En janvier 2020, les experts du Bulletin of Atomic Scientists ont, à nouveau, avancé l’aiguille de la symbolique « horloge de l’apocalypse » pour la placer 100 secondes avant minuit, plus proche que jamais de la possible fin de la civilisation. À l’appui de cette décision, ces éminents spécialistes ont invoqué deux dangers qui menacent en parallèle l’existence de l’humanité : la guerre nucléaire et les changements climatiques. La menace nucléaire s’intensifie en effet avec la dislocation des accords de contrôle des armes nucléaires, le développement de nouveaux systèmes d’armement par les États qui détiennent des armes nucléaires et l’exacerbation des conflits entre ces États. Dans le même temps, le budget consacré par les gouvernements aux armements et aux forces armées est de près de 2 000 milliards de dollars par an, tandis que les armes légères et de petit calibre en circulation dans le monde, dont le nombre dépasse le milliard, sont responsables de la mort de quelque 220 000 personnes chaque année.

════════════════════

• PROBLÈME À RÉSOUDRE:
D'après le texte sur l'horloge de l'apocalypse, à combien de secondes avant minuit son aiguille a-t-elle été placée en janvier 2020 ?

════════════════════

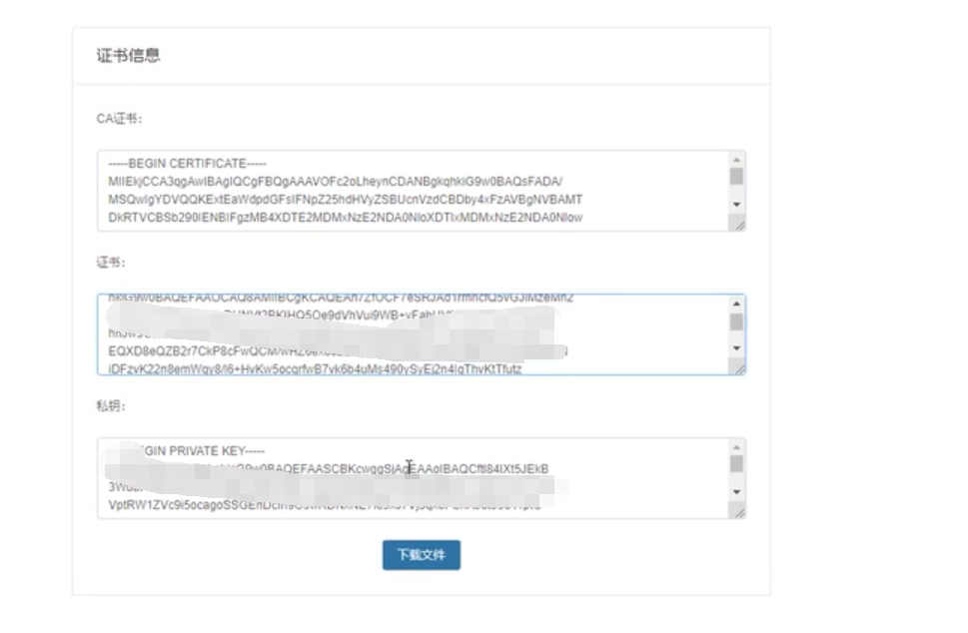968x633 pixels.
Task: Click scroll-up arrow of CA证书 textbox
Action: (x=736, y=161)
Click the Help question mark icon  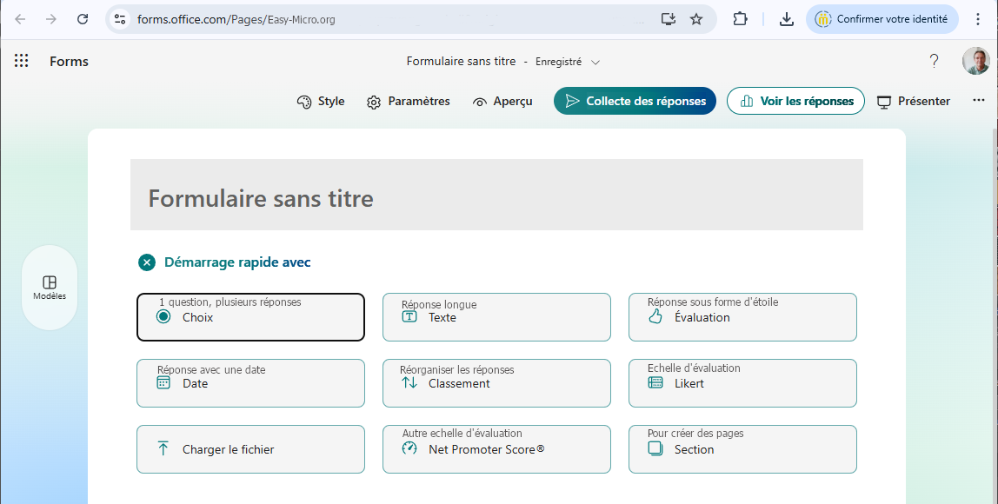(x=934, y=61)
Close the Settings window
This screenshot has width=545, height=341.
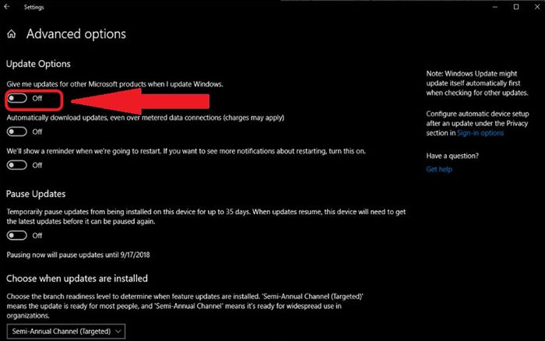coord(537,6)
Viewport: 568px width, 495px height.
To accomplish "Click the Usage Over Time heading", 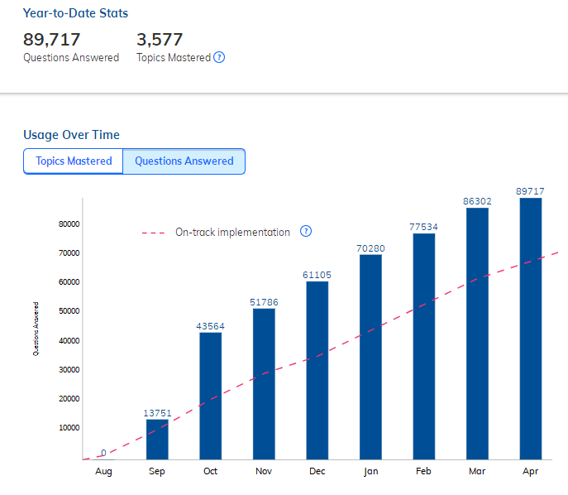I will pos(71,135).
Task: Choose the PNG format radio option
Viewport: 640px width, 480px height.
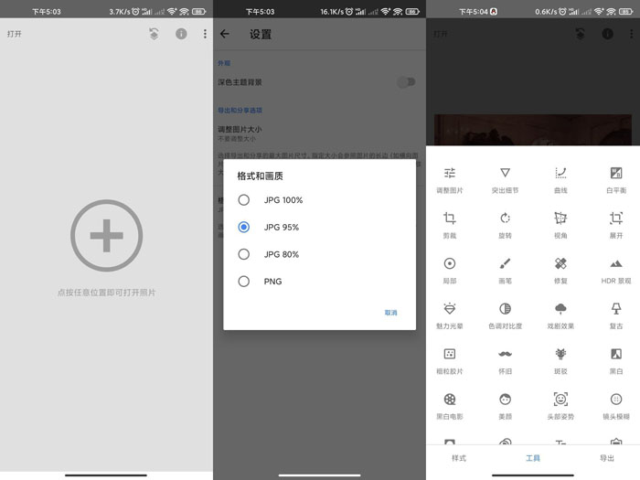Action: click(244, 282)
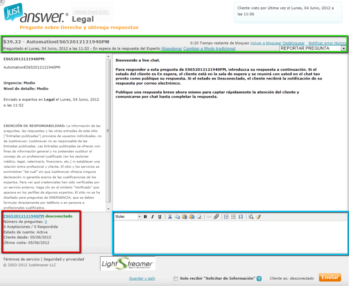This screenshot has width=349, height=286.
Task: Click the 'Guardar y salir' link
Action: [x=142, y=279]
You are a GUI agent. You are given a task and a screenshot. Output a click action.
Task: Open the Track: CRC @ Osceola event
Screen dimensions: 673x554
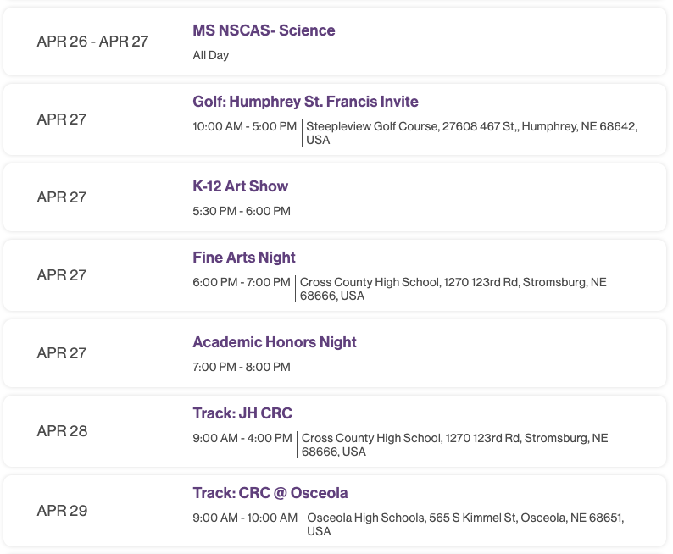pyautogui.click(x=270, y=493)
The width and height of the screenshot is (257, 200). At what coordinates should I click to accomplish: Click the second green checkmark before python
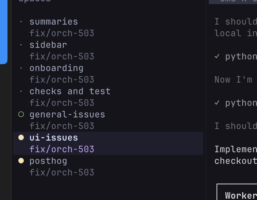[217, 103]
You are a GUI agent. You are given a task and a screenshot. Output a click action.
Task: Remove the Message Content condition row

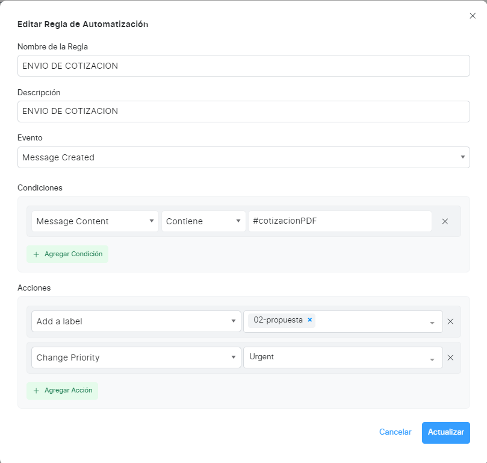point(445,221)
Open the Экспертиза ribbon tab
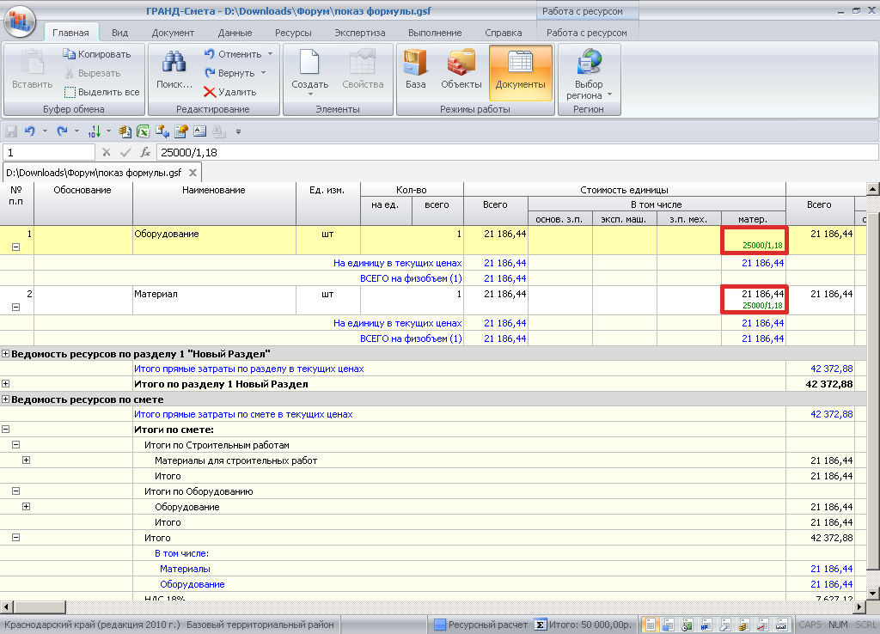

════════════════════

• RÉPONSE:
À 100 secondes avant minuit.